Does adding sitters to usual care reduce falls in high-risk patients?
Adding bedside “sitters” to usual care for patients at high risk for falls is an appealing intervention, but evidence of its effectiveness remains limited, suggest the results of a systematic review.
The investigators searched PubMed through 8 October 2019 and other databases from inception to December 2018, conducted citation searches on key articles, as well as a Google search through 22 October 2019. They included English-language studies of any design that assessed the effect of adding sitters to usual care or compared alternative to sitters (eg, video monitors, close observation units) for adult patients on general wards of acute care hospitals and reported falls as a primary outcome.
Twenty studies met the eligibility criteria, of which two added sitters to usual care and 18 compared alternatives to sitters. Of the studies, 11 were time-series, one was retrospective quasi-experimental, and eight were pre–post in design. No randomized trials were included.

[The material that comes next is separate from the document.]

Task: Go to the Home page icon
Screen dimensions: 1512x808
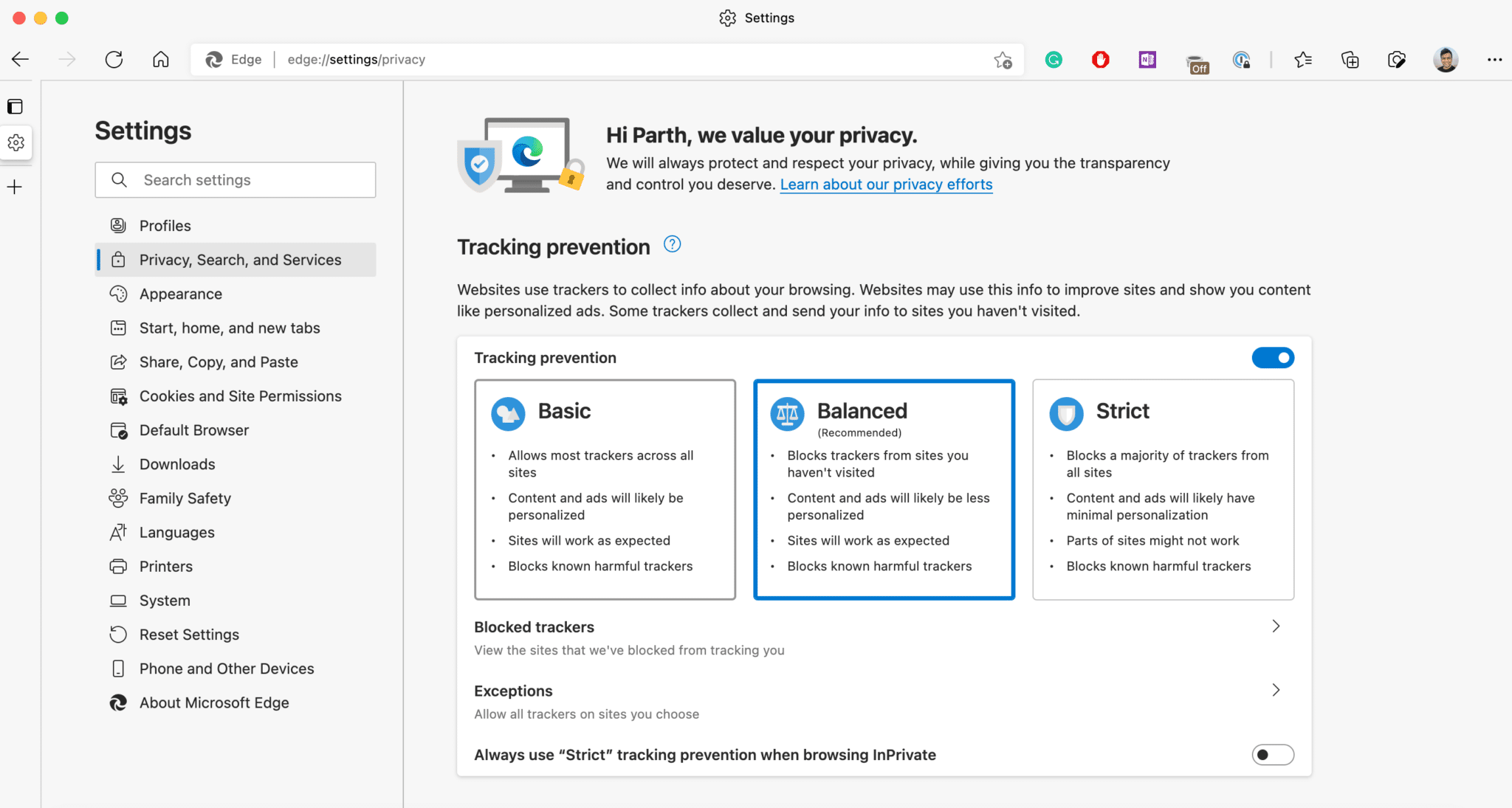Action: [x=161, y=60]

At least one methodological limitation was found in all studies. Two studies provided very-low-certainty evidence that adding sitters was effective at reducing falls. Eight studies demonstrated moderate-certainty evidence that interventions that included video monitoring reduced sitter use and neither of these affected nor reduced the number of falls among high-risk patients.
Furthermore, evidence suggesting that interventions that included nurse assessment tools (three studies) or a close observation unit (two studies) were effective alternatives to sitters were of very low certainty.
Several limitations were also present, according to the investigators. None of the studies had low risk of bias, and publication bias was possible. Additionally, some studies might have been missed.